This Ducati used to belong to motorcycle journalist Mac McDiarmid, who was involved with the 1980s endurance race outfit Team Bike (howardleesracing.co.uk). The team’s adventures, written by Mac, Howard Lees and Julian Ryder, were a high point of Bike magazine in those days. Brendan got hold of the Ducati through Tom Stewart, another Team Bike member, and the team’s engine builder Brian Capper had rebuilt the engine before his death from cancer in 2014.
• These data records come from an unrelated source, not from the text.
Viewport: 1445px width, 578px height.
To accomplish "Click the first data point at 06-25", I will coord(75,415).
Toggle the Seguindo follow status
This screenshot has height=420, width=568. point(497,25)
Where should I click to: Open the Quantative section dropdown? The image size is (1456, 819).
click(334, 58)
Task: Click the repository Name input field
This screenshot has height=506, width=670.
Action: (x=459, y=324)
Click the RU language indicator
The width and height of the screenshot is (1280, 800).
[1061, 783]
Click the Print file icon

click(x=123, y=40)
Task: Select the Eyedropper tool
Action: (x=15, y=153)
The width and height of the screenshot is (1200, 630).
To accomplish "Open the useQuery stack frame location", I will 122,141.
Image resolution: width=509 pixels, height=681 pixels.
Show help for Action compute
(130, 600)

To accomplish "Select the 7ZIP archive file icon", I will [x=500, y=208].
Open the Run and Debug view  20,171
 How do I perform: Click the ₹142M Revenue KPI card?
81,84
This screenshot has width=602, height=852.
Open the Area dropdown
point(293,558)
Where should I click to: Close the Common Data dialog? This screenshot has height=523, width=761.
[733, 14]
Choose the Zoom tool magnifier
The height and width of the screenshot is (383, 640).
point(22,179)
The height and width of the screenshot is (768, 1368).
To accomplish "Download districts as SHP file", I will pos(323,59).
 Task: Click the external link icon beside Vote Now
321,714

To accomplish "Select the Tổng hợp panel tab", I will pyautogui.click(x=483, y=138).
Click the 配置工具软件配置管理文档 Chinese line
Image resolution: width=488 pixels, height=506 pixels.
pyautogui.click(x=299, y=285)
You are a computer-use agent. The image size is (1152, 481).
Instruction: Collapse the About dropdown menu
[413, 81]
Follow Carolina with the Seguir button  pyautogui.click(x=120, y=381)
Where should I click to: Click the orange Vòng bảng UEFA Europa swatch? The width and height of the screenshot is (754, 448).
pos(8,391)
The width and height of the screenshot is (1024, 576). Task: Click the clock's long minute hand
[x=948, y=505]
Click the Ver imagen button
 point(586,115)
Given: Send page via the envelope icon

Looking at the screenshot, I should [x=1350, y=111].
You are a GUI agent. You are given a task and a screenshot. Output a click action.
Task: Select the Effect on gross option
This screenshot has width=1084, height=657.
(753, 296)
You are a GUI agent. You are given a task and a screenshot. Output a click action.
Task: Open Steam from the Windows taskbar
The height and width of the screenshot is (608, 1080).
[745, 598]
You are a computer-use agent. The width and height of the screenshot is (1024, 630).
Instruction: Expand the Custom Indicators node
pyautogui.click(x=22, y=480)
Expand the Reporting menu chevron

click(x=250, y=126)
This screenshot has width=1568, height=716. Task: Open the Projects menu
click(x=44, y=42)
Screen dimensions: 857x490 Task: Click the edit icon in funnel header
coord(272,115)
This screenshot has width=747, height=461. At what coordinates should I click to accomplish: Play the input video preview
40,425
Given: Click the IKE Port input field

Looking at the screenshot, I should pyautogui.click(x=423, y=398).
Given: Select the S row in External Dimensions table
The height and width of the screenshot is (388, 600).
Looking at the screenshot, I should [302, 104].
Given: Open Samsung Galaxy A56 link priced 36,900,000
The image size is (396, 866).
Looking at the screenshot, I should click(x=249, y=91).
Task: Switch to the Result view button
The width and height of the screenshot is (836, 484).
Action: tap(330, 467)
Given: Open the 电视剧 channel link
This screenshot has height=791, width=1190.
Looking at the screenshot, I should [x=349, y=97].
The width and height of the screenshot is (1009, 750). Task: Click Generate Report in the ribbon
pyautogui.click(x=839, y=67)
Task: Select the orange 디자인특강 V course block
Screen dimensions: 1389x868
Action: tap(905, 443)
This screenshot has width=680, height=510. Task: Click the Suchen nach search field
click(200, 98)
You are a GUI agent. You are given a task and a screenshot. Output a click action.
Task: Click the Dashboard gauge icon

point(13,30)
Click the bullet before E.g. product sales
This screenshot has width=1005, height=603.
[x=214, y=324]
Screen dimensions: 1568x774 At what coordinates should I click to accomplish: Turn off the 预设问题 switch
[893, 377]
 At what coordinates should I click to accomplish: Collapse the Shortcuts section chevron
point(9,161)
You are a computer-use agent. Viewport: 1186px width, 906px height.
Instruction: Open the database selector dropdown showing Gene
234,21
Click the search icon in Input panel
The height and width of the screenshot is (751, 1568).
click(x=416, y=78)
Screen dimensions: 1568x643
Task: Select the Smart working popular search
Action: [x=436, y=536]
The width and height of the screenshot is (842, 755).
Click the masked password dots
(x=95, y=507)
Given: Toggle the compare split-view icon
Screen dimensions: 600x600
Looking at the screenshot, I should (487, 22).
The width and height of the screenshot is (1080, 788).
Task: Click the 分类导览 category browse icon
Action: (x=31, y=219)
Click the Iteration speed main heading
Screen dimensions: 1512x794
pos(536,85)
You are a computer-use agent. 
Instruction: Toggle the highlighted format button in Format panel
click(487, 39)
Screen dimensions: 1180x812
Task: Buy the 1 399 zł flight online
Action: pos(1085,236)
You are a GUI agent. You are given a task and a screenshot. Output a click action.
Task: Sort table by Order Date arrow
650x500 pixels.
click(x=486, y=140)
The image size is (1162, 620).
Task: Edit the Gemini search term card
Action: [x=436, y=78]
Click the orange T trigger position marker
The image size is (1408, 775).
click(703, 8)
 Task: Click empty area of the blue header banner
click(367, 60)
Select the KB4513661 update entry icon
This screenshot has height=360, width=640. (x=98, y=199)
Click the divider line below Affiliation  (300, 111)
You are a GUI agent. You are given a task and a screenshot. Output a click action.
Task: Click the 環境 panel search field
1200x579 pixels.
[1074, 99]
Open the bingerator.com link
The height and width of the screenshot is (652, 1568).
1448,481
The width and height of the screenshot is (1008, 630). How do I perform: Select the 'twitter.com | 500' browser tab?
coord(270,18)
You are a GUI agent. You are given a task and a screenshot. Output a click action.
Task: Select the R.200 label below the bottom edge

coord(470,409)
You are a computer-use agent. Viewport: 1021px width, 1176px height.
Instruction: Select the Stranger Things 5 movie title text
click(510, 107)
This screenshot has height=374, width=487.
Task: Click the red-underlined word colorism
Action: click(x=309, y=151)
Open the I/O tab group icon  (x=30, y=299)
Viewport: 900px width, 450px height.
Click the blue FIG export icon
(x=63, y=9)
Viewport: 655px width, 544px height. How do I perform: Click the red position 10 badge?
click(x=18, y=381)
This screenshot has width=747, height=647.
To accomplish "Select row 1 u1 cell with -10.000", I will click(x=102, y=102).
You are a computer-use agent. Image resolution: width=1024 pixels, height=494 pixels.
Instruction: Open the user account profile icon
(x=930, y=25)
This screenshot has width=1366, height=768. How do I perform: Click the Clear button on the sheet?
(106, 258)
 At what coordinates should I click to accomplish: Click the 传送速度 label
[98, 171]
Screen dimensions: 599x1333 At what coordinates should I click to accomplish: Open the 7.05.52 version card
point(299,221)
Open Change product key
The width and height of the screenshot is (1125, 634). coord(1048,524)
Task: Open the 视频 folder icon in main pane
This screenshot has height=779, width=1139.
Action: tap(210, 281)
Brendan had never had it running particularly well. Mac had fitted a 5Ah battery, and it kept running flat, which resulted in no ignition. The loom was 41 years old, with various repairs, and the bike still had the original zener diode setup to regulate the charging voltage. There were burn marks round the alternator connector. Brendan wanted long term reliability, so he decided on a new loom, with an Electrexworld regulator rectifier to bring the charging system up to date. He also decided on a Shorai lithium battery, which fitted the same space as the old lead acid unit, but had three times the capacity.
Because of the way Ducati built looms in those days the new one could be much smaller and neater. The bike ran OK afterwards but was a pig to start and had a strange charging problem, going up to 18 volts. The starting trouble turned out to be corrosion inside the carbs – a frequent problem when old bikes are stored with modern fuel, which contains water-absorbing ethanol. A clean up, plus new pilot jets, o rings and a new float bowl sorted that out. The charging issue was a tiny short in the stator coil which couldn’t be detected in a static test. We got that repaired at West Country Windings. With a new rotor the bike charged perfectly at 13.8 volts – comfortably under the 14.4 volt maximum for lithium batteries.
It runs beautifully – a testament to the skill of its engine builder.